No it isn't. The entire argument is on the one side, thousands of years of science, discovery and knowledge about the shape and size of the Earth against on the other side, one persons unscientific and badly informed daydreams about that shape. That is the argument.
Why do you use thousands of years of science?
What argument do you gain by using this?
Eratosthenes and so on?
Why the need to use that when today's technology should be able to clearly trump any of that and offer absolute proof...but it never does.
There's a very good reason for that.
You cannot provide any evidence to support your side (because there is none) and so you put ridiculous and totally unnecessary conditions upon those pointing out the evidence against you.
No, I don't put any ridiculous conditions on anyone.
You argue your point and shut me down.
Failure to do so but offering words and harking back to ancient history make your argument weak and you know this.
If I was armed with what you and others are armed with I would expect to put this global carry-on to bed but here we are still arguing about it.
The reason for that is simple.

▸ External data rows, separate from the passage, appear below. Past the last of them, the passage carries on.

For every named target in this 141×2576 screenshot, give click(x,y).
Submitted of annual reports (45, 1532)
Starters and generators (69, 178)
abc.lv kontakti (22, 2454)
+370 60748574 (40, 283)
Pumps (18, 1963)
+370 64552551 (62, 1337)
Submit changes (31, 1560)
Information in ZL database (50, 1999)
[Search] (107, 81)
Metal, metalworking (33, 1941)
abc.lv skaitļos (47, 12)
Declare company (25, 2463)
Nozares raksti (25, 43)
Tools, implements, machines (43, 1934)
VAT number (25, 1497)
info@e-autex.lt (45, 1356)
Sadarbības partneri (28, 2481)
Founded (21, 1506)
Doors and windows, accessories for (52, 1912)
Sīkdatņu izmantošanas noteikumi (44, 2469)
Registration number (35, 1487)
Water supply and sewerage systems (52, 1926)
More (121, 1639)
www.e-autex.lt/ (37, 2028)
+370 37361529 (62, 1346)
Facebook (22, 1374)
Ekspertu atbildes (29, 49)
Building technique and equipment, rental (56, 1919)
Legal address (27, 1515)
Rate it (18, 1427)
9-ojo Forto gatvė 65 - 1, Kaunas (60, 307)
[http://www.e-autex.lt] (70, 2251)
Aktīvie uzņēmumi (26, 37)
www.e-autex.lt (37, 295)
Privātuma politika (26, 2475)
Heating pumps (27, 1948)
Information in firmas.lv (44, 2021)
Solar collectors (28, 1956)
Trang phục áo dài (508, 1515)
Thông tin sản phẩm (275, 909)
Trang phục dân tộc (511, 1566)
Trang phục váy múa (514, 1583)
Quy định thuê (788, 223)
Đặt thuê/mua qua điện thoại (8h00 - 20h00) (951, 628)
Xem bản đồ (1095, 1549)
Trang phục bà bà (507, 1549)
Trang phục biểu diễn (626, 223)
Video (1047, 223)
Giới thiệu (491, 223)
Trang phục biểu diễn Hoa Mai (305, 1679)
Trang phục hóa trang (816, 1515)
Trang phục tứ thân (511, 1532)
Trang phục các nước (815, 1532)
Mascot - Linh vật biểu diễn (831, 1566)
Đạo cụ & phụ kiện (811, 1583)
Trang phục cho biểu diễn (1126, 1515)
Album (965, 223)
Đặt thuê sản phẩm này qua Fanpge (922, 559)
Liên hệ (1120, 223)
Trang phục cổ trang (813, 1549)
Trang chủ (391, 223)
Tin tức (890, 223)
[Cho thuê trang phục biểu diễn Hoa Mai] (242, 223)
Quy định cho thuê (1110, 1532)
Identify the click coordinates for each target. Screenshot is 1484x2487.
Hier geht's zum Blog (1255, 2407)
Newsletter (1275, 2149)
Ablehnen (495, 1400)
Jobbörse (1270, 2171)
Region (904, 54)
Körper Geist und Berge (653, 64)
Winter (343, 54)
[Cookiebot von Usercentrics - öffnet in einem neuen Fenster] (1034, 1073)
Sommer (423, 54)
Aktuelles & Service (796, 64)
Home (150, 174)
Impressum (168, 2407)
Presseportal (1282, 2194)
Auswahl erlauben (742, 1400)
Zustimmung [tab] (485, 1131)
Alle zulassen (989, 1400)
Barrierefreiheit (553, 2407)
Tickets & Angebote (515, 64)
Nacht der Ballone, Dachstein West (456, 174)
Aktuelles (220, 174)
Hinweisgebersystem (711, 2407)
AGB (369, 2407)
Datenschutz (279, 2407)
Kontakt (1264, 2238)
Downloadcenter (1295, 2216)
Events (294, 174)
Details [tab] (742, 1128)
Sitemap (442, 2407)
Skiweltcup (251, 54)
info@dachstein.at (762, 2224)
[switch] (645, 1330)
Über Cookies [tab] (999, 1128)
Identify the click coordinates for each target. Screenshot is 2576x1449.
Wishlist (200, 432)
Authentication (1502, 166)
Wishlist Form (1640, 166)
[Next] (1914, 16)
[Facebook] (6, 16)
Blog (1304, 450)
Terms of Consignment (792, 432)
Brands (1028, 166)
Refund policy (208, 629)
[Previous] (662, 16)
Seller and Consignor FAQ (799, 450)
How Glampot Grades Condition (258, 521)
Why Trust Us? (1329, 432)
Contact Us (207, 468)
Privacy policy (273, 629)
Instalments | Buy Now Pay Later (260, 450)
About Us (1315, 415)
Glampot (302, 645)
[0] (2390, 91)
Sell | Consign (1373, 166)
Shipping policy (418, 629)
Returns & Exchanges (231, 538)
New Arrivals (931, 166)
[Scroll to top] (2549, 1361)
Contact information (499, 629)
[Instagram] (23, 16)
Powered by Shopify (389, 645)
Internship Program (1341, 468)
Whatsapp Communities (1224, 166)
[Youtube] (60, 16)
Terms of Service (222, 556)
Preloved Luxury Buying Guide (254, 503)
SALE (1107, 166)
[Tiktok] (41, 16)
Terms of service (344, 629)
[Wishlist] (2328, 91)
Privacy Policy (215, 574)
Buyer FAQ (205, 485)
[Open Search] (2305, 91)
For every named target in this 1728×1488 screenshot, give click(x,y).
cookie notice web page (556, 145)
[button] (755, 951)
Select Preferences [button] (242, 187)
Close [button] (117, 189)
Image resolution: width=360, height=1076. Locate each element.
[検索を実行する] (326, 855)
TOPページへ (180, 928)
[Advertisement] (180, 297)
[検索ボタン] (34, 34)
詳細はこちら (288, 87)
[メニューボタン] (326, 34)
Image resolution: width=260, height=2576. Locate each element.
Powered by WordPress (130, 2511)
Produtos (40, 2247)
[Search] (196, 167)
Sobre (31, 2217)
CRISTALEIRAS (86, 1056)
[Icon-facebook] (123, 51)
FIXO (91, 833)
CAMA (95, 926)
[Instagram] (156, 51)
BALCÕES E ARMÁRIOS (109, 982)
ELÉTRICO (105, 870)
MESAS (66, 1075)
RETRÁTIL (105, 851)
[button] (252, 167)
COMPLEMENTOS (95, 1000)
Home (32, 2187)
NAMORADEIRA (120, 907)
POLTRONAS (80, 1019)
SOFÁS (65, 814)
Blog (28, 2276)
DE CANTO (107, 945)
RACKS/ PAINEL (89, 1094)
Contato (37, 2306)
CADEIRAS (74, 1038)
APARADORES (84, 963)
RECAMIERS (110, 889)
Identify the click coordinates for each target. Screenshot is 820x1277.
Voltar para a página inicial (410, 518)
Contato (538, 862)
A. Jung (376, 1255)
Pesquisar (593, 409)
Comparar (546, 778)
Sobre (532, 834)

Nobody has any proof of a spinning globe but they are armed to the teeth with stories of how it's supposed to work.
It's great for the fiction books and tells and sells a great story but it doesn't tell or sell a factual one unless you can offer something or someone else can because as it stands nothing has been offered as factual.
The fact that I never visited the North pole does not in any way affect the credibility of the North pole.
It may not but it also does not offer you any credibility for arguing for it as we are told, except to argue for a story based on what others offer and what you studied.
The fact that none of us have been into outer space does not in any way suggest that it does not exist.
And it does not offer anything to p[rove it does exist in how we're told, either.
The fact that there are films with CGI does not mean that all film is computer generated misinformation.
And it doesn't mean there's proof of realism in any of it.
Masses of actual knowledge can and has been offered while all you can offer in return is one flawed experiment which, done properly proves you wrong anyway so you introduce your "appeal to authority" rule and pretend the argument is actually about whether or not any given individual can provide their own proof.
There's absolutely no flawed experiment. Anyone can do it and it does not require me to argue for it. It comes down to whether a person wants to accept they live upon a spinning ball with oceans just staying put, or actually sitting back on their own and thinking "hmmm, I think we've been sold a massive curve ball"(pun intended).
That serves only as a distraction or diversion and when it fails you're reduced to bleating about "the many against the one" telling people to just ignore you and the old message board favourite, telling people they're getting too worked up.
There's no distraction or diversion. The beauty of all of this is very simple in its setup. Any person who takes the time to set aside the global story can very quickly come to a conclusion, at the very least, that we do not live upon one.
" I'm asked to provide stuff so I'm asking for proof that what happens is from a spinning global perspective." No, you make the outlandish claim so it's down to you to provide the evidence, not the other way around.
The evidence is there. What you choose to take from it is not my issue.
The globe evidence is already there, "on a platter" as you like to put it but there for a reason, it's tested and verified and correct
It isn't verified and correct, at all. You know this.
whereas your flat Earth/cell world hybrid is nothing but easily disproved fantasy.
In your mind, it may easily be disproved. But then again believing in a spinning globe in a space vacuum is obviously going to offer you that train of thought and I accept that.
The difference between me and you is, I don't offer mine as proof. I offer it as a musing because to provide proof I'd literally have to gain access to some of what I put forward, so on that note people should always take it as nothing more than my musing or the musing of a nut job or whatever. It matters not.
However, on the other hand, you offer your globe as factual and you absolutely cannot offer any proof to back that up.
They can and have done so, but you first think you can redefine what adds up to proof and then if any is offered within your own guidelines ie self observed without appeal to authority, you either fail to understand it, ignore it or both.
No. I don't ignore anything worthwhile. I just choose to answer some of the many offerings. It's one against the many. Surely you can accept that.
So you could go and observe things like eclipses, learn what happens at the equinoxes and why or even just muse on the reflections of a mirror ball. Plenty for you to look into if you wanted to learn or seek truth.
But you don't.
I have observed all kinds of stuff and none of it offers me a global perspective, at all.
But when I was younger and schooled into it, I saw what people told me was happening on a spinning globe and whatnot.
So it's easy to see how many would argue for it and I have absolutely no issue with that.
As already explained to you a million times, the Earth being a globe has been proven thousands of times for thousands of years. Your flat Earth model has never been proven, the half wits who believe we do live on a flat Earth have been humiliated several times, a bit like you on this page
Still nothing.
See? Two thousand + years of knowledge against "no it isn't, prove it!"
You're doing it wrong.
Still trying to argue for something thousands of years ago.